**PROBLEM STATEMENT**
Please transcribe, exactly and only, the lines of the records below from the one holding "This screenshot has width=2039, height=456." to the very end.

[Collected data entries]
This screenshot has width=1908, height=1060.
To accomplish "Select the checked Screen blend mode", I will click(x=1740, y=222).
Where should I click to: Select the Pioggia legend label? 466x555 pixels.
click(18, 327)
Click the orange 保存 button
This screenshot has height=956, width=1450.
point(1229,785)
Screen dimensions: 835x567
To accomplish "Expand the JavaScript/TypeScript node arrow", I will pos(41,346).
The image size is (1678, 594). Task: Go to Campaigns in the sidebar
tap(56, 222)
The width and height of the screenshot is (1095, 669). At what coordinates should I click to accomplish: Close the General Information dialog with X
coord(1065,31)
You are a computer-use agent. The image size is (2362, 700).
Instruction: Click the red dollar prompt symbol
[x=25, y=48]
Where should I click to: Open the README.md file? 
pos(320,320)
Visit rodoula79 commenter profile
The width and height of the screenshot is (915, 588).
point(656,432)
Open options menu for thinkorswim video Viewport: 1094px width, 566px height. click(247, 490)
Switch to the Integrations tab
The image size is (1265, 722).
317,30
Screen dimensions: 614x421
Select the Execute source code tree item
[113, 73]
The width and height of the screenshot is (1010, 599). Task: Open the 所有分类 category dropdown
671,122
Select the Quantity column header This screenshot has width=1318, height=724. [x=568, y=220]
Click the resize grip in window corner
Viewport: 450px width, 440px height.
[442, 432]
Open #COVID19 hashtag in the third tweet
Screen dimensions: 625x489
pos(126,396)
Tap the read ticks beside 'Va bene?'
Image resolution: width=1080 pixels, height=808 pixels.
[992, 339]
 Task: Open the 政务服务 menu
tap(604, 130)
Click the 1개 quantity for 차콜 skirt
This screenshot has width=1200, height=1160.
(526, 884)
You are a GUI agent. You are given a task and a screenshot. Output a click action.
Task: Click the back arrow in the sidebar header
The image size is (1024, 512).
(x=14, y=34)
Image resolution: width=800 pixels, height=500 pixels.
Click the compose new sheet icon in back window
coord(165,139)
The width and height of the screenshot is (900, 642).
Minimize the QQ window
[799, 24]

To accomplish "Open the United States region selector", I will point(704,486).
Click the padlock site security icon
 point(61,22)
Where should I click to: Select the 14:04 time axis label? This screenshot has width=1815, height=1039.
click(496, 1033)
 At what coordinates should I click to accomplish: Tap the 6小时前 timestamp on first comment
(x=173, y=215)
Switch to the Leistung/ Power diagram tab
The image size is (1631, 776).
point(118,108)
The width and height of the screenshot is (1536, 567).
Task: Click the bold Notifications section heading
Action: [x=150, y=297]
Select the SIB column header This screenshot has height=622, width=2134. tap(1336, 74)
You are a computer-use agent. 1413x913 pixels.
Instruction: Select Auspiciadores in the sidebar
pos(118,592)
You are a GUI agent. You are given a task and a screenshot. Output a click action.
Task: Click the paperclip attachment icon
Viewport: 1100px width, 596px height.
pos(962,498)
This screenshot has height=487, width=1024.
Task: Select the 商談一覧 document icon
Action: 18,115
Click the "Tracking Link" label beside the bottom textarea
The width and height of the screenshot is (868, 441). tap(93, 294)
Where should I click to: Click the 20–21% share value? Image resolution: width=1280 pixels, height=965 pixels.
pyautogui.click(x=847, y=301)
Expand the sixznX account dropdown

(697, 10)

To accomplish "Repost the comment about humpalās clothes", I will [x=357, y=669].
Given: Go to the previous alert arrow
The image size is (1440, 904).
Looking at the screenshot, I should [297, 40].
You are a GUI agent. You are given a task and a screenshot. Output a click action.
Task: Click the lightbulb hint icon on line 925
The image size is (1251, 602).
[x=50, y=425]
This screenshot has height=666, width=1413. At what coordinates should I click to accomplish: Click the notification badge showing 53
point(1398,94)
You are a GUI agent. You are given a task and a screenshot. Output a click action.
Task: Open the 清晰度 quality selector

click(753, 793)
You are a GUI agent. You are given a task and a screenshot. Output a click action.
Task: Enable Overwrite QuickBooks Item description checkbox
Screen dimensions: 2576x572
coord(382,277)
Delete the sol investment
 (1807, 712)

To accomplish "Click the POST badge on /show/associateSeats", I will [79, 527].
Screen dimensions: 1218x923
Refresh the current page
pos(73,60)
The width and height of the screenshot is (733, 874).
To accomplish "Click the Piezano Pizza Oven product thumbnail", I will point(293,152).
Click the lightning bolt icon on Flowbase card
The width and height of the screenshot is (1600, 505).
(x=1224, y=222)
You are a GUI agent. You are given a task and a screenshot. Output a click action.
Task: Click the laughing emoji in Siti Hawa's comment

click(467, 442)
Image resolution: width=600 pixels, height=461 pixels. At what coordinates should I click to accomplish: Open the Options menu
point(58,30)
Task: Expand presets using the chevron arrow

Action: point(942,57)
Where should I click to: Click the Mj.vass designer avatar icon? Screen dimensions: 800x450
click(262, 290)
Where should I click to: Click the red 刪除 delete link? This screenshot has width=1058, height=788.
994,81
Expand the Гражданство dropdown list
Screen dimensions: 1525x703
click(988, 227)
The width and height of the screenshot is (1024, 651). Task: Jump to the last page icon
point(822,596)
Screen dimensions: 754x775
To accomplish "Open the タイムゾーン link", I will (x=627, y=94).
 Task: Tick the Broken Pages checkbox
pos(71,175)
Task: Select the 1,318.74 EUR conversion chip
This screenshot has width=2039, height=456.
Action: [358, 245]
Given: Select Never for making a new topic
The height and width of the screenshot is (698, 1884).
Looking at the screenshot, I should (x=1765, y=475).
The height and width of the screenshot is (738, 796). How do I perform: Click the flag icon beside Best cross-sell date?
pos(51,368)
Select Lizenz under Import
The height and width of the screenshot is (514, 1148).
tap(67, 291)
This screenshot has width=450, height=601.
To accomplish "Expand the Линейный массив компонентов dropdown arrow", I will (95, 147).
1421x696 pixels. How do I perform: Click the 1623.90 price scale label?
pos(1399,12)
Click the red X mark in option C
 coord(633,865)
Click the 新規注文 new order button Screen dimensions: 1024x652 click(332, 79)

**TASK RESULT**
This screenshot has width=2039, height=456.
Action: [358, 245]
Given: Select Never for making a new topic
The height and width of the screenshot is (698, 1884).
Looking at the screenshot, I should (x=1765, y=475).
The height and width of the screenshot is (738, 796). How do I perform: Click the flag icon beside Best cross-sell date?
pos(51,368)
Select Lizenz under Import
The height and width of the screenshot is (514, 1148).
tap(67, 291)
This screenshot has width=450, height=601.
To accomplish "Expand the Линейный массив компонентов dropdown arrow", I will (95, 147).
1421x696 pixels. How do I perform: Click the 1623.90 price scale label?
pos(1399,12)
Click the red X mark in option C
 coord(633,865)
Click the 新規注文 new order button Screen dimensions: 1024x652 click(332, 79)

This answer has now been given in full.